One explanation for the low correlations is that although linked to such anomalies as pain, inflammation, and muscle weakness, self-reported function instruments are not sensitive to improvements and deficits in neuromuscular performance. Through a retrospective study, Rose et al. 26 assessed both balance and self-reported functional status using the Olerud and Molander questionnaire after noncontact ankle sprains at 3, 7, and 14 days after injury. Similar to our findings, they reported significant improvements in questionnaire scores. They did not, however, find significant differences in balance scores between the injured subjects and the controls, although they reported that the injured subjects appeared to be less stable than the controls. As in our study, other authors have compared subjective and objective measures after lower extremity injury.

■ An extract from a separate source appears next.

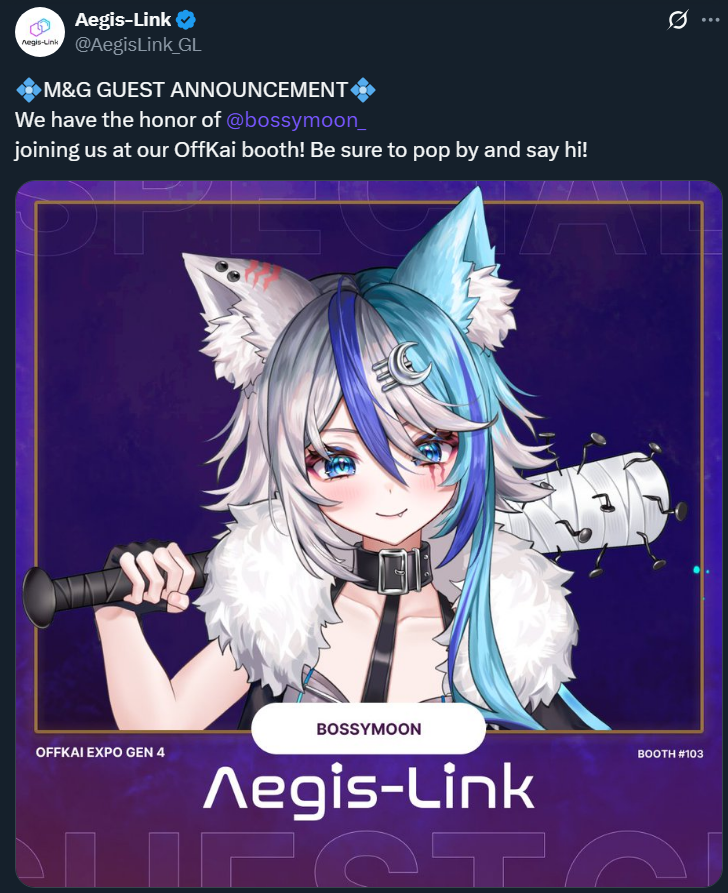Click the BOOTH #103 label

[670, 754]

Rozzi et al. 27 compared the effects of balance training on balance parameters and self-reported functional status in subjects with functional ankle instability. Although significant improvements were found for balance and functional assessment, a relationship between functional and subjective assessment status was not established. 27 Munn et al. 17 reported that although self-reported functional status scores can indicate impairment in subjects with ankle instability, agility scores were not highly correlated. Comparable studies by Wilson and Gansneder 35 and Cross et al. 3 seem to indicate that self-reported limitations alone have limited value in predicting variance in disability duration after acute ankle sprains. In a series of studies on patients with anterior cruciate ligament problems, Risbert et al., 23 –25 reported that subjective scales can be sensitive to change over time; however, they vary in their relationship to neuromuscular impairments and disability. Pfeifer and Banzer, 21 Neeb et al., 19 and Wojtys and Hutson 36 also suggested that self-reported measures are not consistently related to objective measures.
A second explanation for the lack of high correlation values between COP VEL scores and self-reported functional status scores is that the generic self-reporting tools used in this study are not sensitive enough to detect changes in neuromuscular control. No items on either the ATOA or the SF-12 exclusively address balance or other parameters of neuromuscular control.
To clinically interpret our subjective results, it appears that changes in neuromuscular markers of functional instability, in this case postural control, are not strongly correlated with self-reported functional changes. This notion supports the clinical practice of implementing both subjective and objective assessment strategies when evaluating status after lateral ankle sprains.
In conclusion, our results suggest that immediately after a lateral ankle sprain, bilateral postural control deficits exist. Although previous research has demonstrated deficits in postural control in the injured limb, deficits in the uninjured limb have not been compared to preinjury measures. These bilateral deficits suggest alterations in centrally-mediated neuromuscular control processes after acute joint injury. Furthermore, although changes in self-reported health status follow a trend similar to changes in postural control after lateral ankle sprains, changes in these two measures were not highly correlated. These findings support the use of both subjective and objective measures, as they may reflect distinctly different components of impairment and recovery.